A peroxidase-derived ligand that induces Fusarium graminearum Ste2 receptor-dependent chemotropism.

Introduction: The fungal G protein-coupled receptors Ste2 and Ste3 are vital in mediating directional hyphal growth of the agricultural pathogen Fusarium graminearum towards wheat plants. This chemotropism is induced by a catalytic product of peroxidases secreted by the wheat. Currently, the identity of this product, and the substrate it is generated from, are not known. Methods and results: We provide evidence that a peroxidase substrate is derived from F. graminearum conidia and report a simple method to extract and purify the FgSte2-activating ligand for analyses by mass spectrometry.

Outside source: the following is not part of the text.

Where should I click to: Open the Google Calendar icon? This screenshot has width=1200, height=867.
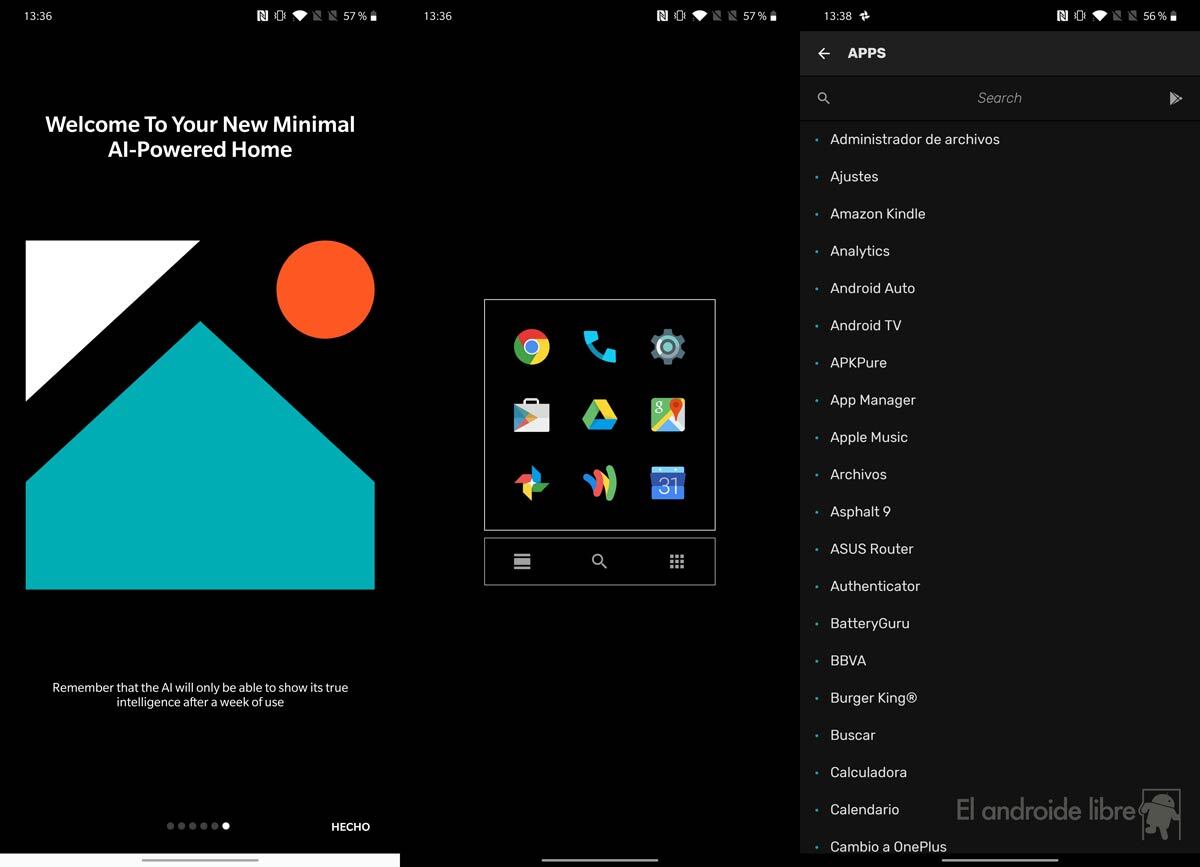pos(667,484)
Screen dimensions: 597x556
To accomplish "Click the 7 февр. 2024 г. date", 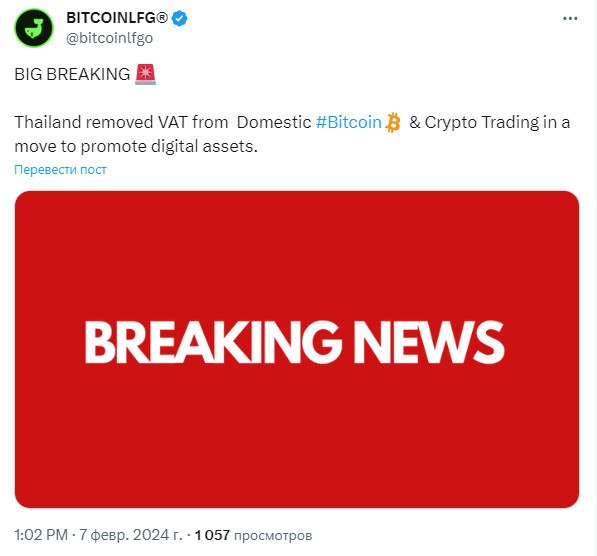I will (131, 535).
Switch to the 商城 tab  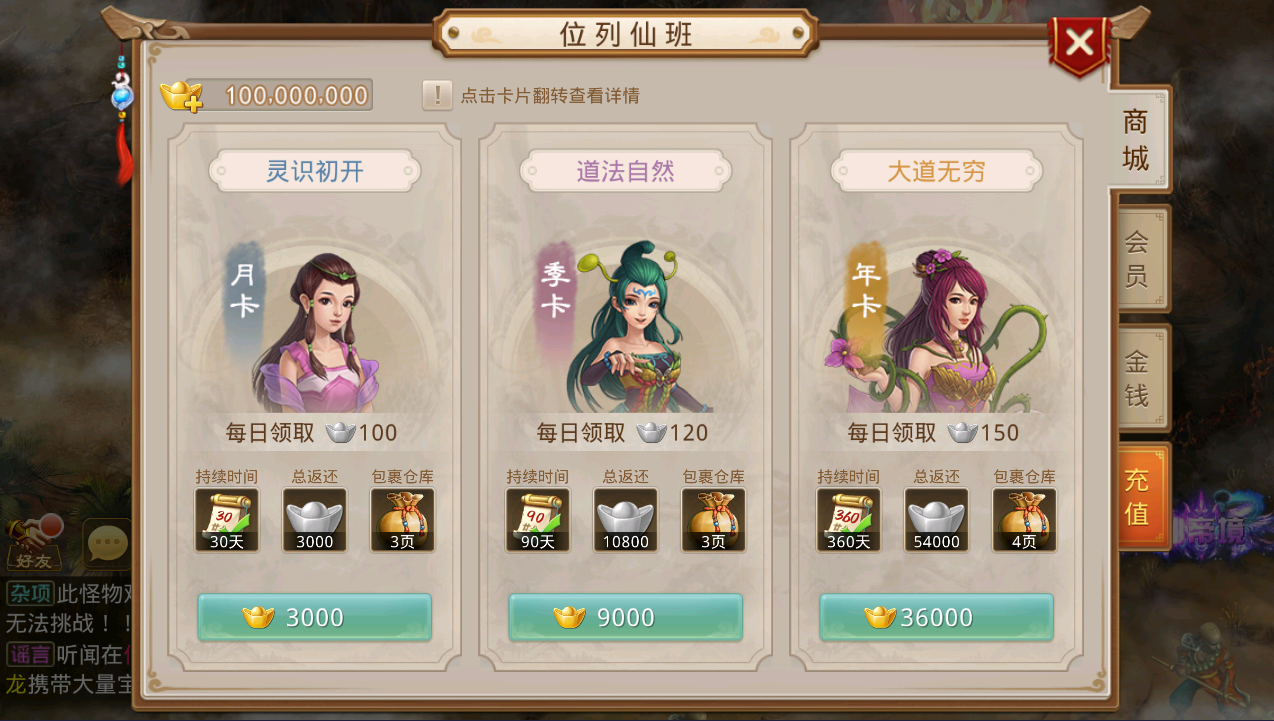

The mass spectra arising from t he ligand extract are characteristic of a 400 Da carbohydrate moiety. Consistent with this type of molecule, glycosidase treatment of F. graminearum conidia prior to peroxidase treatment significantly reduced the amount of ligand extracted. Interestingly, availability of the peroxidase substrate appears to depend on the presence of both FgSte2 and FgSte3, as knockout of one or the other reduces the chemotropism-inducing effect of the extracts. Conclusions: While further characterization is necessary, identification of the F. graminearum-derived peroxidase substrate and the FgSte2-activating ligand will unearth deeper insights into the intricate mechanisms that underlie fungal pathogenesis in cereal crops, unveiling novel avenues for inhibitory interventions.